Review: Our Town (Royal Exchange, Manchester)

Thornton Wilder’s classic American play is revived by Sarah Frankcom at the Royal Exchange in Manchester

It must be a pretty daunting task for any director to find a new way into this timeless classic of American drama. Thornton Wilder was enthusiastically prescriptive in his directions for the staging and playing of his 1938 Pultizer Prize-winning baby: sec was the keyword: dry as a bone. No props, no fourth wall, no fuss. Perfect material then for the thousands of also-ran US high school productions of the past 80 years. And perfect for Manchester in 2017? Almost.

Sarah Frankcom's production opens by doing what the Exchange's space does so beautifully. Fly Davis' bare design not only eschews the fourth wall, it demolishes it and kicks it into touch. Audience and actors sit centre stage at functional tables on plastic chairs in a space that – fittingly – resembles a school gym. They chat and laugh, handbags by feet, house lights up. It's just the ice breaker that the Stage Manager (a wonderfully effortless Youssef Kerkour) in his pivotal role as chorus/narrator is looking for. He even invites us to get to know our neighbours in the stalls. We are everyman, everywoman, every one. This is most definitely Our Town. Big tick.

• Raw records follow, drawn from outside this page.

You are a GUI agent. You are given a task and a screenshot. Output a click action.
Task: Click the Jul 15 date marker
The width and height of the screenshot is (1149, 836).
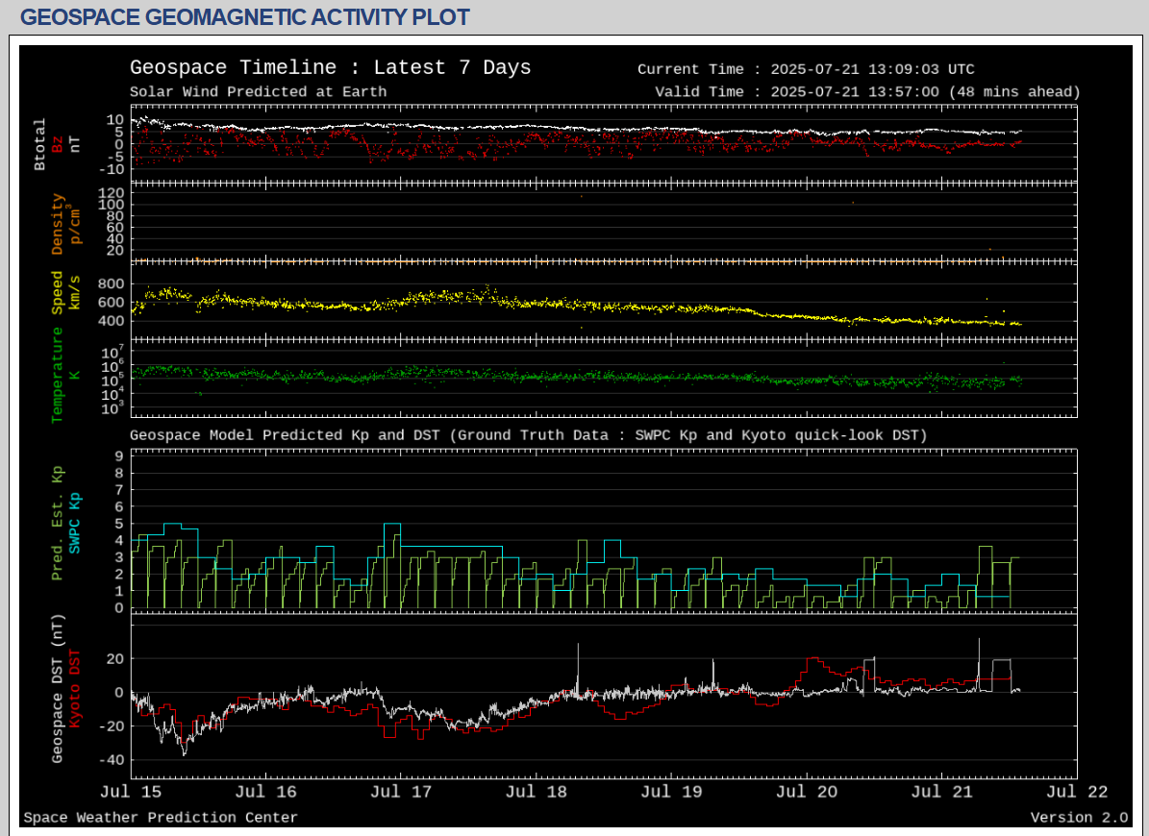[x=130, y=793]
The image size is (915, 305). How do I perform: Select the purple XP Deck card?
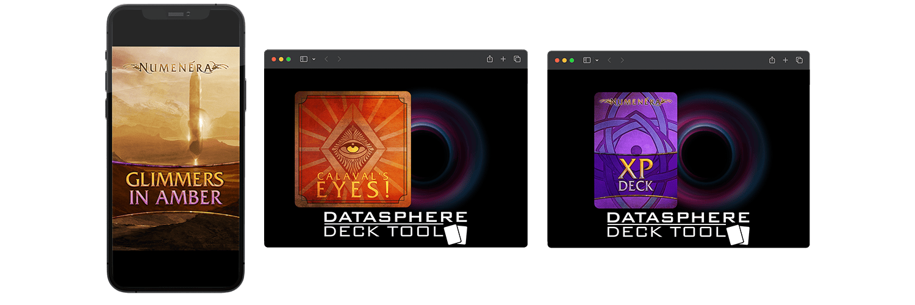point(636,150)
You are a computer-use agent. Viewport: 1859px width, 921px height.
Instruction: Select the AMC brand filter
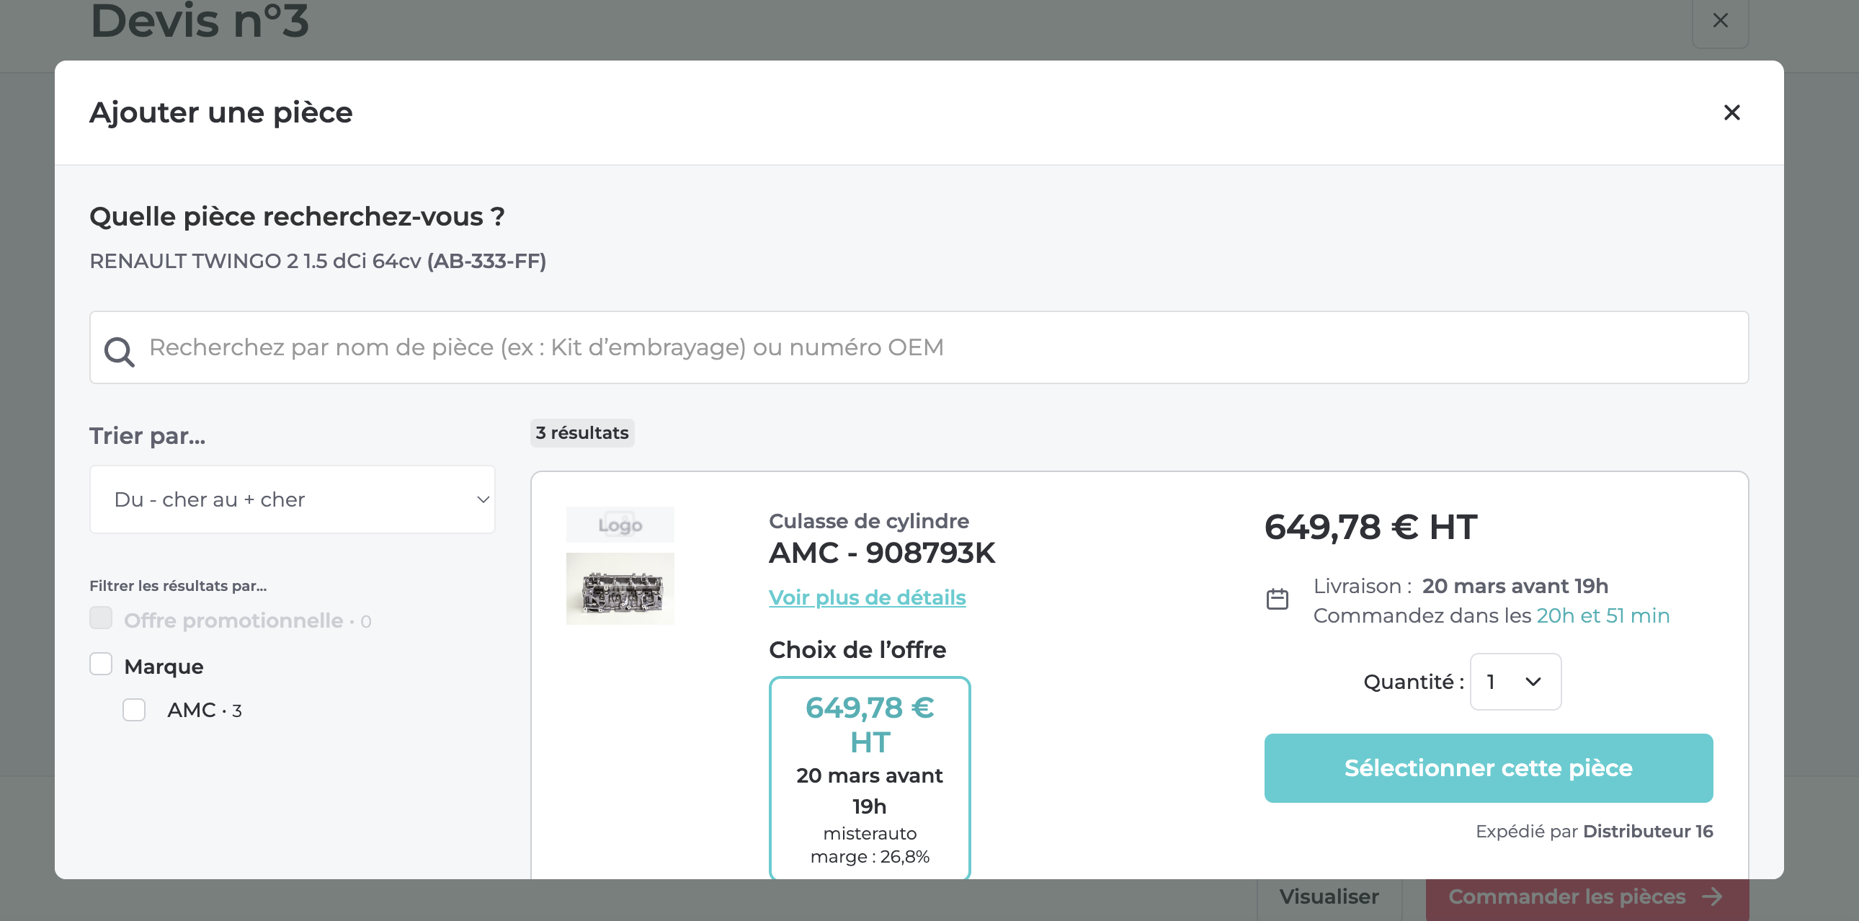click(x=134, y=710)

The play's perfection, however, isn't ever found in stagey gimmicks, but in the text's simplistic, forensic evocation of a daily life that goes unnoticed; how every one of us behaves around the mundanity of waking, eating and sleeping each day on this earth. How life slips by and death creeps up, and how it gets too late way too quickly.

We're in small town America, Grover's Corners to be (fictionally) precise, at the turn of the last century, but of course we're really in 21st century Manchester. Watching the lives and love of teenage sweethearts Emily Webb (Norah Lopez Holden) and George Gibbs (Patrick Elue) unfold, it's you and me we're spying on, and ultimately, in the third act, it's you, not the cold dead Emily, who begs her graveside neighbours to let her relive one day, so she can taste life properly this time. She chooses her 12th birthday, aching for the touch of her mother one final time.

It's easy as it reaches its climax for Our Town to fall into a hyperbolic trap, to tumble down a rabbit hole of whimsy and melodrama, and this production avoids that, but as it does it misses – by a whisker – the emotional G-spot, the place where stomachs turn and hearts are broken. It should be devastating, but it's not. There's simply a tad too much theatre going on, a knowing self-awareness that partially clouds the evisceration of the characters, allowing us, the audience, an emotional get-out clause. I wanted to feel more, to feel raw.

Not the perfect Our Town for Manchester then, not this time round. Pretty darned close though.

Our Town runs at Royal Exchange Manchester until 14 October.